The man in the shop peered disapprovingly at Evie through the glass. She pumped her arms and legs up and down in imitation of a marching band, gave the man a salute, and continued her meandering walk to the museum. At the newsstand, Evie stopped cold. The front page of the New York Daily Mirror trumpeted MADMAN OF MANHATTAN STRIKES AGAIN! She grabbed the paper and flipped past a store advertisement for Solomon’s Comet binoculars to the story on page two.
“Hey, doll, you gonna pay for that?” The newspaperman held out his palm.
Evie tossed him a nickel and, clutching the paper, ran the rest of the way to the museum.
Will was sitting in the library with Sam and Jericho. He looked pale.
“I… I just heard….” Evie said, out of breath. She held up the newspaper.
“Tommy Duffy. Twelve years old,” Will said quietly. “The killer took his hands.”
The horror of it made Evie’s stomach roil. “Is it the same killer?”
Will nodded. “First he posted a warning note to the papers.”
Jericho opened the previous evening’s late-edition Daily News. “ ‘And in those days shall men seek death, and shall not find it; and shall desire to die, and death shall flee from them. For the Beast will rise when the comet flies.’ ”
“He seems to like attention, this fellow,” Will said. “He left another note with the body.”
Evie unscrolled the thin parchment, which resembled the first, with strange sigils along the bottom.
“Careful with that—it’s on loan from Detective Malloy,” Will explained.
“ ‘And in those times, the young were idle.
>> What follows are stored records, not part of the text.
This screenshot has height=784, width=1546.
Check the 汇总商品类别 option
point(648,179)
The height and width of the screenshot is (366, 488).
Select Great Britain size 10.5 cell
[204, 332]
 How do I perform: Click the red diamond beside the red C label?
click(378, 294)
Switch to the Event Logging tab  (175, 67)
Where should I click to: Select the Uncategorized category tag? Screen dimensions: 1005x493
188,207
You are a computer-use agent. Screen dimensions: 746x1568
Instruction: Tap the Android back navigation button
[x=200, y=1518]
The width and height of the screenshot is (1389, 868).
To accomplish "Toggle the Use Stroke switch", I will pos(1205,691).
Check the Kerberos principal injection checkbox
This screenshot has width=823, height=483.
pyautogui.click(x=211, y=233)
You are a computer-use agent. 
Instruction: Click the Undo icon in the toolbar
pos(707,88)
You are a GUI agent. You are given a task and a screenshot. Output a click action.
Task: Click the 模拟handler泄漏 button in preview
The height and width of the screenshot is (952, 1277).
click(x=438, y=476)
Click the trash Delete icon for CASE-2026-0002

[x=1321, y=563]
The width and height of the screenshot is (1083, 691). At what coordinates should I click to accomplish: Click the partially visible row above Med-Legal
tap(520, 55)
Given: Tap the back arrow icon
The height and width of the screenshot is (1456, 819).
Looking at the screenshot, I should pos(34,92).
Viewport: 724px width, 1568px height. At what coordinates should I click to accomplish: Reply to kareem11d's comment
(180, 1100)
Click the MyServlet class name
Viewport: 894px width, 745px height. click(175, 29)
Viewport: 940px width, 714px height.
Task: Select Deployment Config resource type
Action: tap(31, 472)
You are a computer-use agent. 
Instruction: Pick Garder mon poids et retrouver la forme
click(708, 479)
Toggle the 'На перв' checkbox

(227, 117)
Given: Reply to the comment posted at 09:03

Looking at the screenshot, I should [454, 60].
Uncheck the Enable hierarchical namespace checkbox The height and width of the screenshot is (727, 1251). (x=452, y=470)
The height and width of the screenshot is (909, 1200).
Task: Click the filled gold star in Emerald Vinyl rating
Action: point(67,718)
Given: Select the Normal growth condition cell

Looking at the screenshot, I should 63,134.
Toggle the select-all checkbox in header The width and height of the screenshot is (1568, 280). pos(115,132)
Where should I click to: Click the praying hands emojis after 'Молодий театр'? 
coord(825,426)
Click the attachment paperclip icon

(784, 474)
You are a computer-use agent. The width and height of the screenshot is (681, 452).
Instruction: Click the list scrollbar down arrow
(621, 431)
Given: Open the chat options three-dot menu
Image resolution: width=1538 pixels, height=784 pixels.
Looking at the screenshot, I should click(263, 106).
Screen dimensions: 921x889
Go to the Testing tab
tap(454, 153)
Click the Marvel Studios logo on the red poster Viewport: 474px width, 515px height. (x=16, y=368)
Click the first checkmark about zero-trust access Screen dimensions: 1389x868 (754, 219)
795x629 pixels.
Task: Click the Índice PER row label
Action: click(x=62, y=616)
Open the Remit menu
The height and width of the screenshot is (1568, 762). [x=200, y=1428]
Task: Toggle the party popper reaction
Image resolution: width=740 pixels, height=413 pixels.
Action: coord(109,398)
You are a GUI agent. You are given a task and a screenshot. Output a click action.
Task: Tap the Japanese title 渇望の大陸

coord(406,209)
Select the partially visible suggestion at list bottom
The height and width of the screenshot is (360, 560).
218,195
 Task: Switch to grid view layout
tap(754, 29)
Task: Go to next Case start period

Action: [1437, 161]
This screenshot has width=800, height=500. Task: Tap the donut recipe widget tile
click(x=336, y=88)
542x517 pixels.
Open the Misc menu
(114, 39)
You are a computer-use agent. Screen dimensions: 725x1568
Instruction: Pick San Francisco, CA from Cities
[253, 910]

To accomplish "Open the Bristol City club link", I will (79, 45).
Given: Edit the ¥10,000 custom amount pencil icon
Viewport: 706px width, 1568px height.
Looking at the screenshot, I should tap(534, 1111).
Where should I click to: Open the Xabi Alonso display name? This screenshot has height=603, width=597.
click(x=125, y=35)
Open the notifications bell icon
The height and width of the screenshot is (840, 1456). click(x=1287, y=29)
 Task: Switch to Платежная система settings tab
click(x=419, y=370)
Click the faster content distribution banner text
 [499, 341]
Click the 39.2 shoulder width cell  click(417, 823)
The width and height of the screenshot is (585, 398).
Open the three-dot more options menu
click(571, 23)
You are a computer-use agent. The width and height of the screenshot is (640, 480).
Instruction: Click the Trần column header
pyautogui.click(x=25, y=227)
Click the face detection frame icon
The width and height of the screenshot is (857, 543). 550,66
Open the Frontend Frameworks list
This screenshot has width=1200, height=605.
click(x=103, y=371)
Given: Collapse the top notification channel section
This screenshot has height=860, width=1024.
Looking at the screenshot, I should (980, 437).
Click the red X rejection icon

Their hands were absent from their plows and they did not raise them in prayer and praise to the Lord our God. And the Lord was angry and commanded of the Beast a sixth offering, an offering of obedience.’ ” Evie read. “The hands. With Ruta, he took the eyes, and with Tommy Duffy, the hands. Why?”
“It doesn’t make any sense,” Will agreed.
“The murder of a child could never make sense.”
“I meant the symbology.” Will was up and pacing the room. “Tommy Duffy was posed. He was hung upside down with one leg bent. That’s not a Christian symbol. It’s pagan. The Hanged Man, as seen on the tarot. It hints at magic or mysticism. Yet, this was found shoved into the boy’s back pocket.”
Will slapped a pamphlet down on the table. On its cover, a man in white robes and a pointed hat stood below an open Bible and a cross, ringing a liberty bell, while the ghostly face of George Washington looked on in approval.
“The Good Citizen,” Evie read. “What’s that?”
“It is a monthly publication of the Pillar of Fire Church,” Will said. “It’s also a strong endorsement of the Ku Klux Klan.”
“You think the Klan might have killed that boy?”
“It’s possible. Of course, it’s also possible it was on the scene before the murder. However, it’s worth nothing that Tommy Duffy was Irish. Ruta Badowski was Polish. The killer could harbor a hatred of foreigners.”
“He could be anti-Catholic,” Jericho said.
“They don’t need much reason,” Sam grumbled.
There were men back in Zenith who were Klansmen, Evie knew. People like Harold Brodie’s father supported them. But Evie’s father and mother had been Catholic once. The Irish O’Neills. And her father had repeatedly railed against the Klan and the thuggish bigotry for which they stood.
“When do we leave?” Evie asked.
“Leave for what, doll?” Sam said.
“We are going to this Pillar of Fire Church to sniff around, aren’t we?”
“I can’t,” Will said. “I once helped bring charges against the Grand Dragon of the Klan out there. I’m known to them.”